• TEXT EXTRACT:

There is, unusually, an important point here, and it all boils down to artistic value, personal fulfilment, and – ha! – money. Moreover, it all has to do with which order you rank these closely connected (and yet seemingly aeon-distant) facets.
So, while the rise of guitar bands this year might mean a glut of gigs, allowing you to find great deals on gig tickets, you may also ask: at what wider cost?
Guitar bands are potentially hugely lucrative to muzik bizniz people. The Arctic Monkeys et al have historically made shedloads of cash for all involved. It’s easy to see why the music biz, wizened and dazed, is keen to make guitar bands the focus again.
But it does smack of falsehood, of minor desperation and of one last roll of a battered dice: it’s harder to monetise, on a grand scale, the brilliant music that is flowing forth out of laptops all over the world – and straight onto Soundlcoud and Bandcamp, as opposed to the old label-distributer-high street system.
Guitar bands fit that system – however broken or archaic – better.
Now, guitar bands aren’t going to vanish simply because a few pasty music bloggers have mooted the feeling that everything new that can be done with a guitar has now been done, yeah?
People still love guitar bands and demonstrate this love via their wallets (dig out Paramore’s gig ticket receipts from 2012 and prepare to set your mind to ‘boggle’).
So, caution should be exercised by all, but especially from new artists tempted to put down the laptop, pick up a knock-off Gibson SG and join in, just because there’s a nagging feeling it’ll make them more likely to appear on Radio 1.
And here’s that cautionary tale you were waiting for, in the form of 2010’s most unknown band, Wu Lyf – a guitar band who had hype galore, tours, limited edition vinyl, expensive merch and appearances on Letterman, for God’s sake – and then who fell apart at the seams before they even released a second album.
They appeared to be a group for whom being a guitar band was just part of the package. And why not? But the facade – their look, their hype – was front and centre. Where would they be if they’d followed their hearts? Or did they?

• EXERCISE TASKS:
1. In the passage on guitar bands, rewrite the stretch from "There is, unusually, an" through "the focus again.", substituting "heaps" for "shedloads".
2. According to the passage on guitar bands, what happened to Wu Lyf before it released a second album?
3. Summarize the passage on guitar bands in two sentences.
The listing after this passage is separate material with no connection to it.

• DATASET EXTRACT:
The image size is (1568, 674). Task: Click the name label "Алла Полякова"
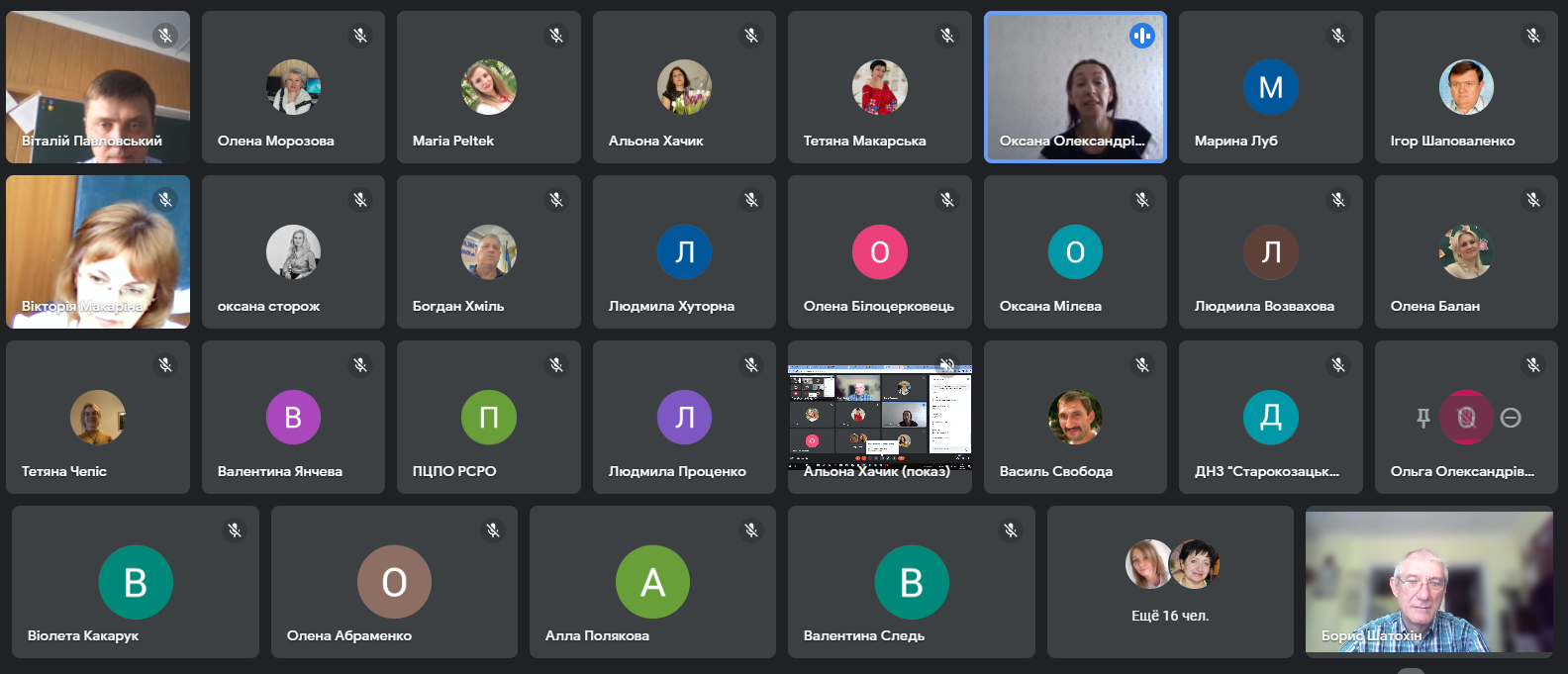pos(597,635)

• RESULTS OF THE EXERCISE:
1.
There is, unusually, an important point here, and it all boils down to artistic value, personal fulfilment, and – ha! – money. Moreover, it all has to do with which order you rank these closely connected (and yet seemingly aeon-distant) facets.
So, while the rise of guitar bands this year might mean a glut of gigs, allowing you to find great deals on gig tickets, you may also ask: at what wider cost?
Guitar bands are potentially hugely lucrative to muzik bizniz people. The Arctic Monkeys et al have historically made heaps of cash for all involved. It’s easy to see why the music biz, wizened and dazed, is keen to make guitar bands the focus again.

2. Wu Lyf fell apart at the seams.

3. The music business is keen to make guitar bands the focus again because they can be hugely lucrative and fit the old label-distributor-high street system better than music made on laptops. The passage urges caution, especially for new artists, and points to Wu Lyf, a heavily hyped guitar band that fell apart before releasing a second album.